— Given data —
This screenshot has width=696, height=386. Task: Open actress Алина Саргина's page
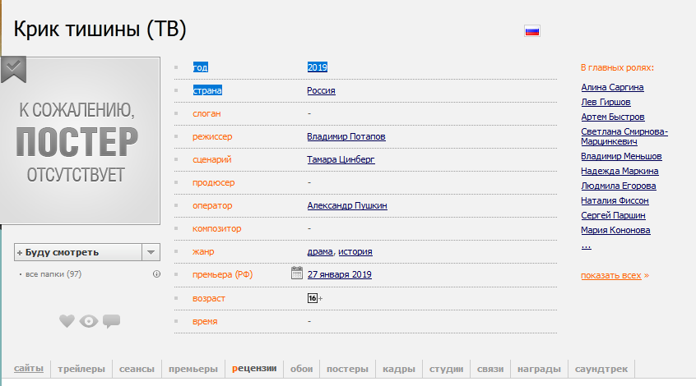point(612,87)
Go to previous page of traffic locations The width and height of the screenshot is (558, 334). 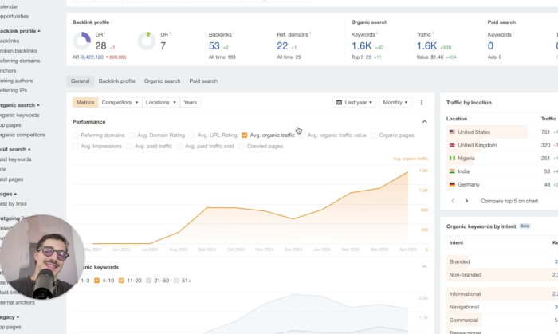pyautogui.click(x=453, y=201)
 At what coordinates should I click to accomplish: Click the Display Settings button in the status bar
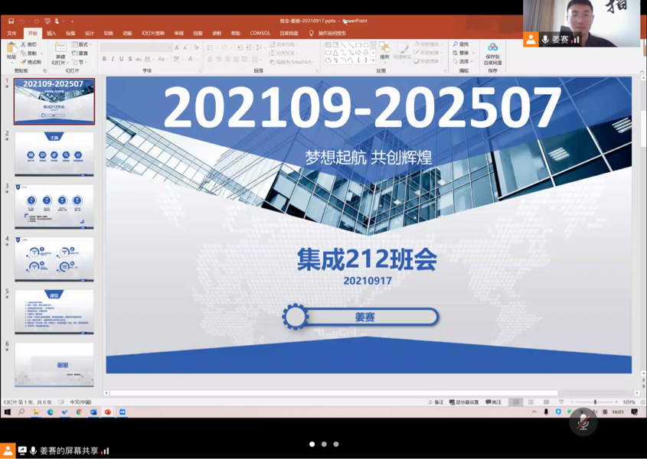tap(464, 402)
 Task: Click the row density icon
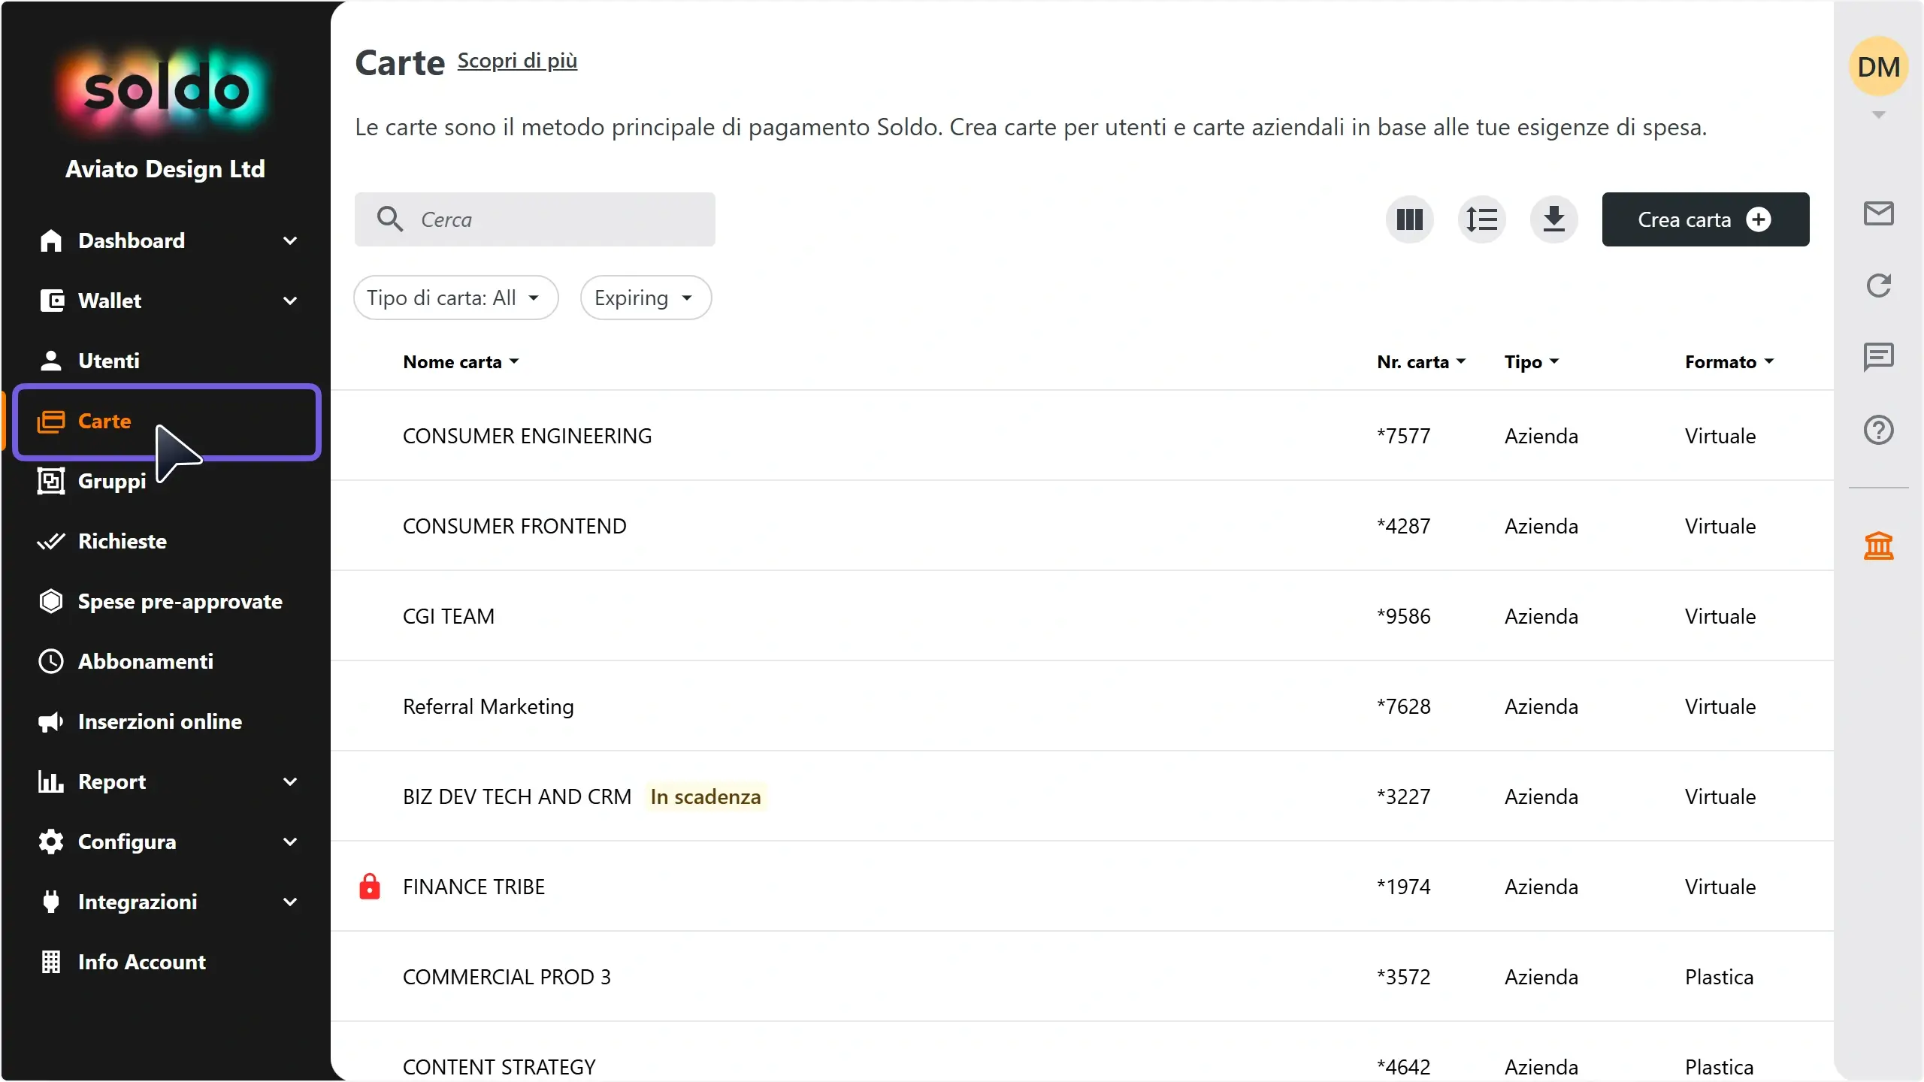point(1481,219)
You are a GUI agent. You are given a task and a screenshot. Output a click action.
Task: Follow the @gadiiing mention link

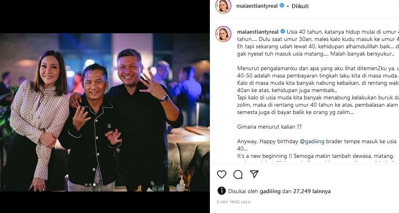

— Your instructions —
Exactly as written, restate the lines from the one that contains "At what coordinates" through the final line of the data, both ends included, but leave out the pictures.

— Answer to the exercise —
 At what coordinates should I click to accomplish: Click the Display Settings button in the status bar
tap(464, 402)
 Task: Click the row density icon
point(1481,219)
You are a GUI agent. You are given a task and a screenshot. Output a click action.
Task: Follow the @gadiiing mention link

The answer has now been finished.